Pada masa ketua Mathori Abdul Jalil di masa periode awal PKB mendapatkan 51 kursi, di tahun 2004 dalam kepemimpinan periode ke-2 PKB yang dipimpin oleh Alwi Shihab, PKB mendapatkan 52 kursi. Tahun 2005 kepemimpinan PKB beralih ke Muhaimin yang memunculkan konflik internal pada tahun 2008 sampai saat ini. Perolehan suara PKB pada tahun 2009 berhasil meraih 27 kursi, sangat berbeda jauh dengan periode sebelumnya, dan di tahun 2014 PKB mendapatkan peningkatan 20 kursi, jadi di tahun 2014 ini kursi PKB 47, masih jauh dibanding pada masa Mathori Abdul Jalil dan Alwi Shihab.
Akibat konflik ini lah PKB tidak lagi menjadi aspirasi politik warga NU tentunya. Terlihat dari penurunan kursi di DPR, dan berkali-kali Muhaimin dikenakan kasus negatif seperti korupsi dan suap, di sisi issue negatif lainnya selain menjadi BACKSTABBER.
Gus Dur adalah sosok yang sangat dihormati di kalangan Nahdliyyin, bahkan seluruh elemen sangat menghormati Gus Dur. Ketika sosok Gus Dur dikhianati oleh orang yang dahulu diajak masuk politik oleh Gus Dur, sudah menjadi alamiah atau spontanitas munculnya gerakan pro-gusdur yang saat ini bisa dikatakan Gusdurian.
Gusdurian istilah ini mirip dengan Marxian (pengikut Karl Marx), atau Kantian (pengikut Immanuel Kant), begitu juga Gusdurian (pengikut Gus Dur). Menjadi pengikut Gus Dur tidak harus menjadi Islam atau NU, banyak sekali pengikut Gus Dur dari non-muslim atau non-NU. Gusdurian adalah gerakan merawat ide-ide dan pemikiran Gus Dur terutama di bidang humanisme dan demokrasi.

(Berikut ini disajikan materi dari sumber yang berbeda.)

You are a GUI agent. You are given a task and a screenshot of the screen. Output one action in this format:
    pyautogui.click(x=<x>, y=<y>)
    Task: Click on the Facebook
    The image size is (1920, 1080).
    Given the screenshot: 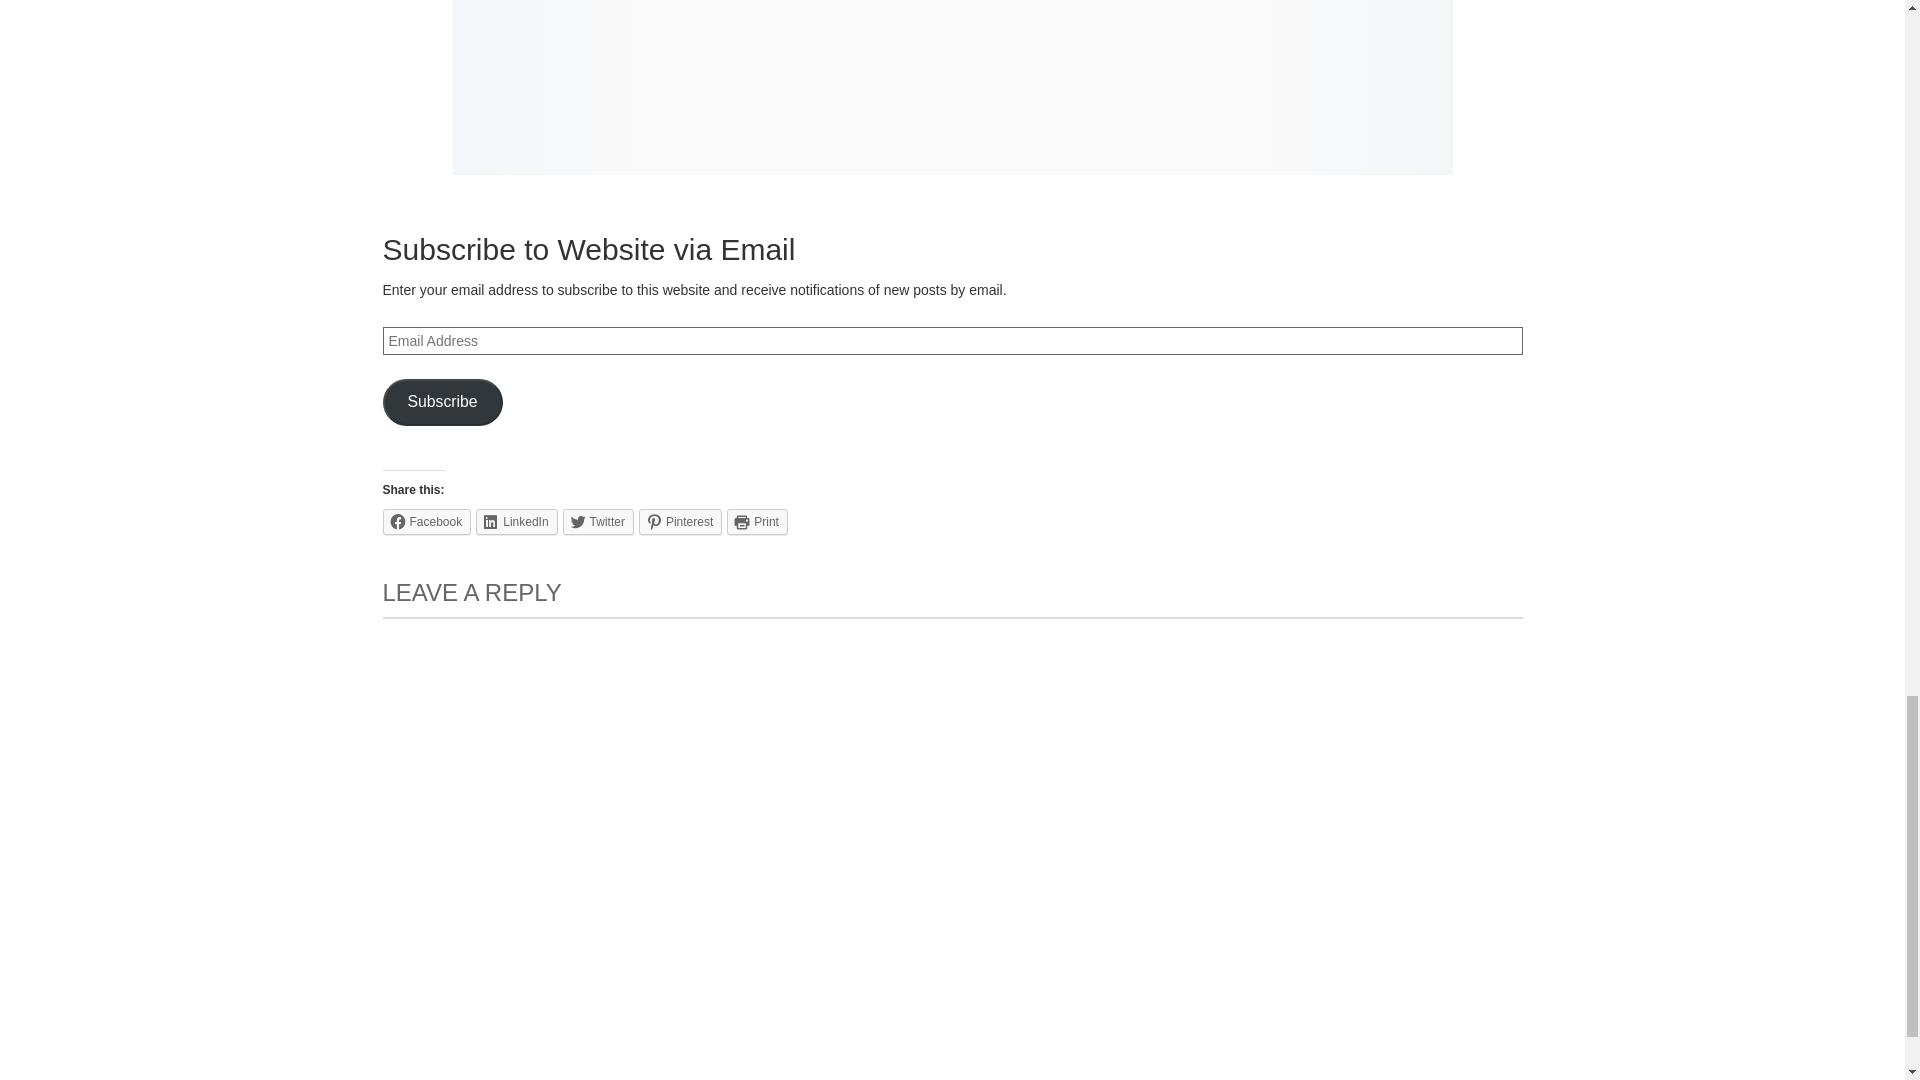 What is the action you would take?
    pyautogui.click(x=426, y=521)
    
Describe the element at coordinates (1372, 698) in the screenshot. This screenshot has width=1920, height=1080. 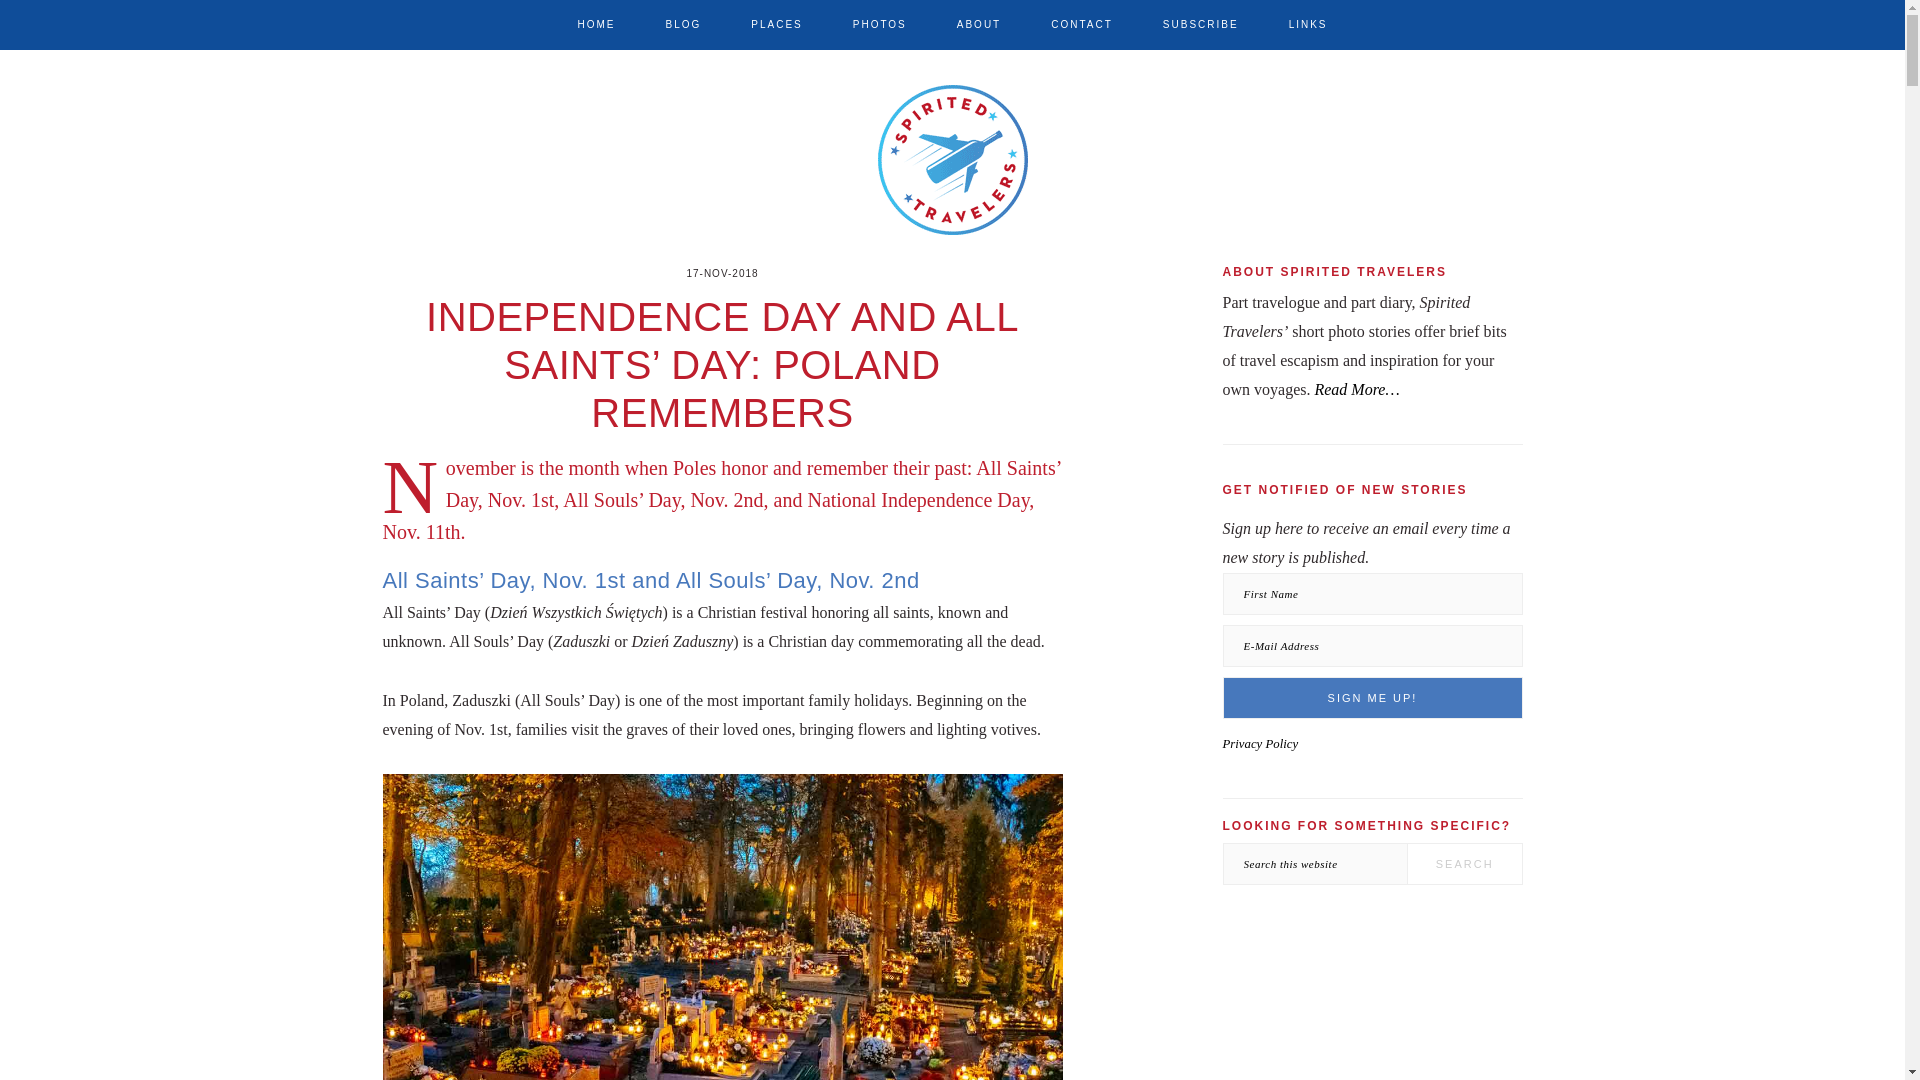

Suatu hari, pada 26 Februari 2013 muncul sebuah tulisan curhatan dari seorang Puteri Gus Dur bernama Alissa Wahid, dalam tulisan itu sangat jelas antara konflik Muhaimin dan Gus Dur, bahkan pengkhianatan Muhaimin terhadap Gus Dur dijelaskan sejelas-jelasnya. Alissa mengatakan hal seperti ini;
Seorang Gus Dur tak mungkin mempermainkan mekanisme hukum sampai di Mahkamah Agung untuk mendapatkan kejelasan hukum mengenai partainya, hanya demi rekayasa. Gus Dur adalah pejuang demokrasi, yang setia dengan prinsip keadilan dan pembebasan. Mereka yang percaya bahwa Bapak merekayasa konflik sampai memanfaatkan proses demokrasi hukum, sama saja percaya bahwa Gus Dur bukan pejuang demokrasi sejati. Ia dianggap sama dengan mereka-mereka yang memanfaatkan hukum untuk kepentingan kekuasaan. Bagi saya, ini adalah penghinaan besar bagi penghinaan besar bagi perjuangan dan karakter Gus Dur.

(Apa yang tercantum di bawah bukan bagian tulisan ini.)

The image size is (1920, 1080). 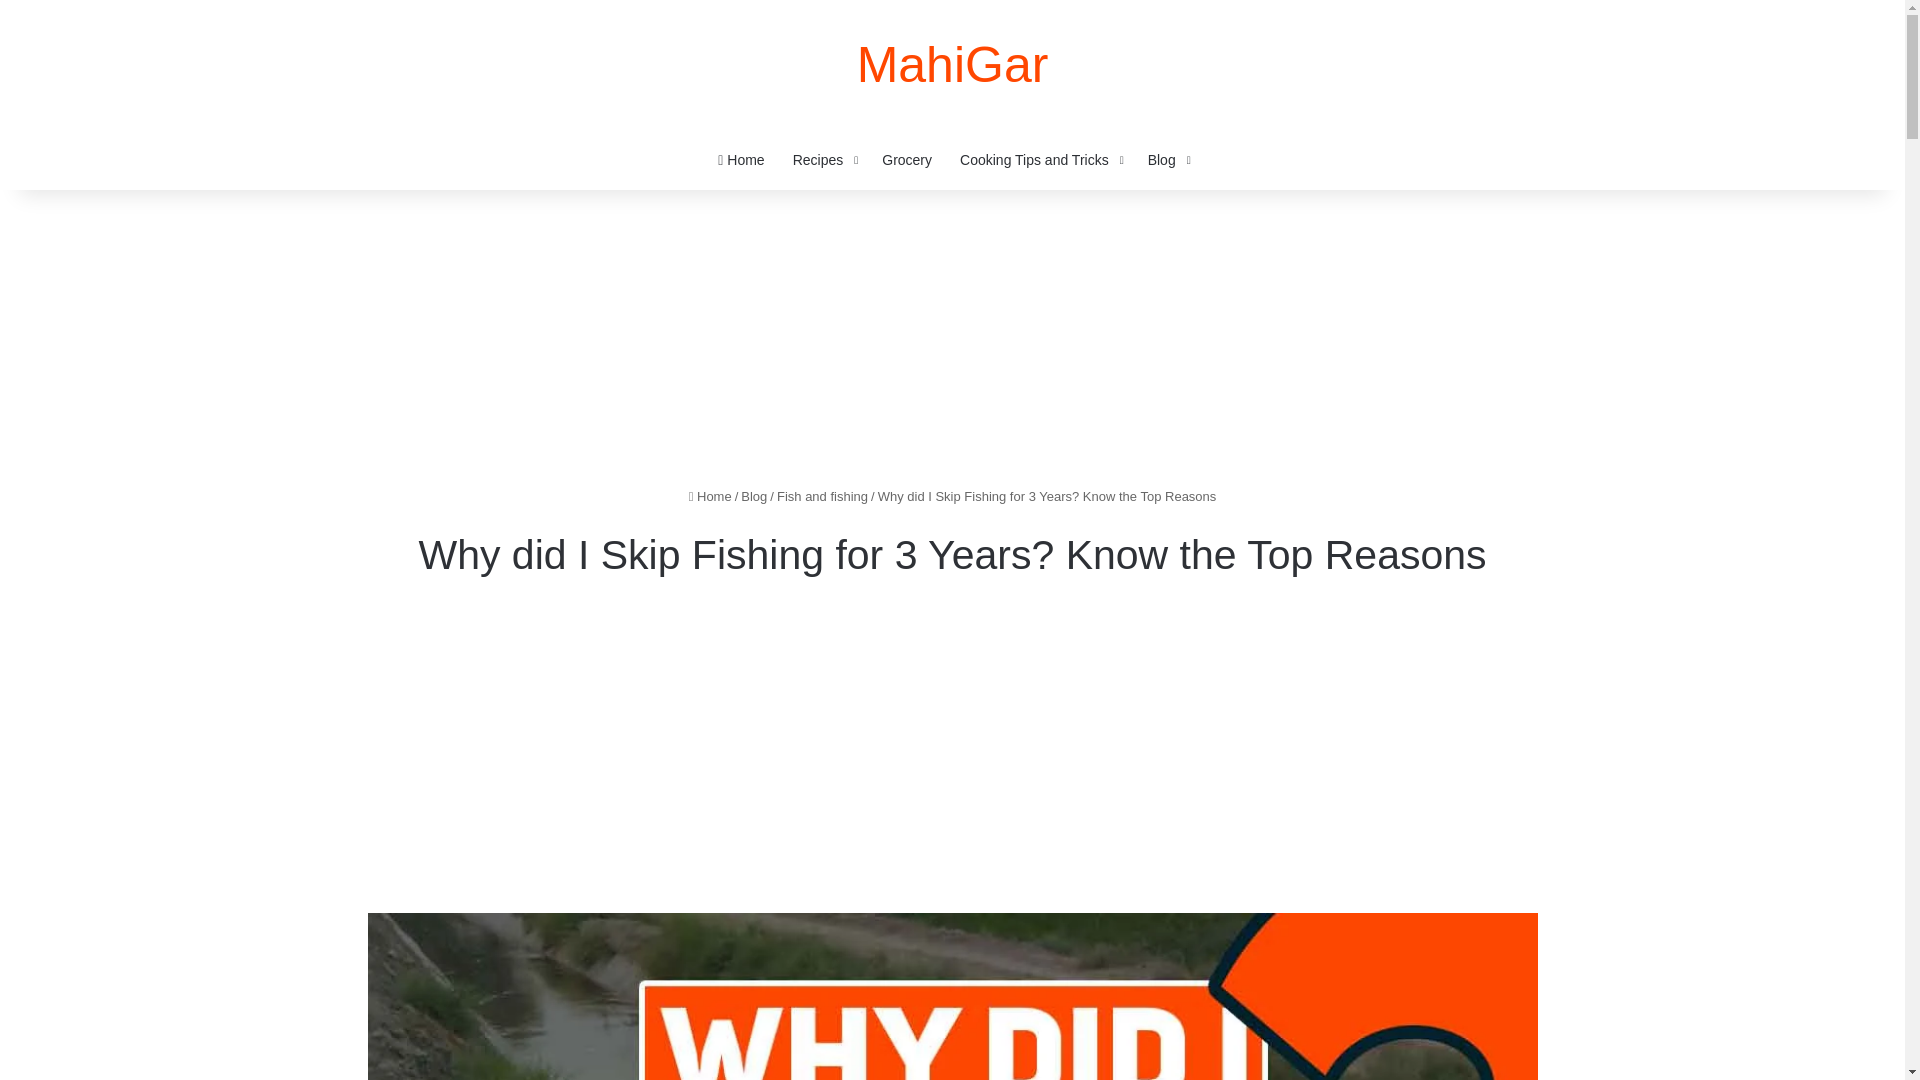 What do you see at coordinates (740, 160) in the screenshot?
I see `Home` at bounding box center [740, 160].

Tuduhan rekayasa konflik yang dimunculkan oleh Muhaimin cs, menurutnya adalah penghinaan terhadap Gus Dur sebagai pejuang demokrasi.

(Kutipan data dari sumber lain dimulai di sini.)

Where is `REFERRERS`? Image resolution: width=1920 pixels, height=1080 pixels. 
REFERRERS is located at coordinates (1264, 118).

Sudah sangat jelas, pada tahun 2013 juga PKB Muhaimin dilarang menggunakan Poto Gus Dur oleh keluarga Gus Dur, dalam baliho-baliho kampanye para caleg. Jadi sangat jelas mana Gusdurian mana Kardus Durian yang hanya menjual nama Gus Dur untuk kampanye dan pamornya semata.
Ambisiusitas tinggi ingin sekali mendampingi Jokowi di pilpres 2019, Muhaimin menjual lagi nama Gus Dur dengan jargonnya SUDURISME. Menurutnya Sukarno Gusdur Isme. Namun, menurut kalangan setianya Gus Dur arti dari SUDURISME adalah SUKA DURIANISME.
Saya tulis catatan kecil ini, mengingat kembali pengkhianatan PKB Muhaimin terhadap Gus Dur, yang katanya rekayasa konflik tapi sangat menyayat hati keluarga Gus Dur dan para pengikut setia Gus Dur.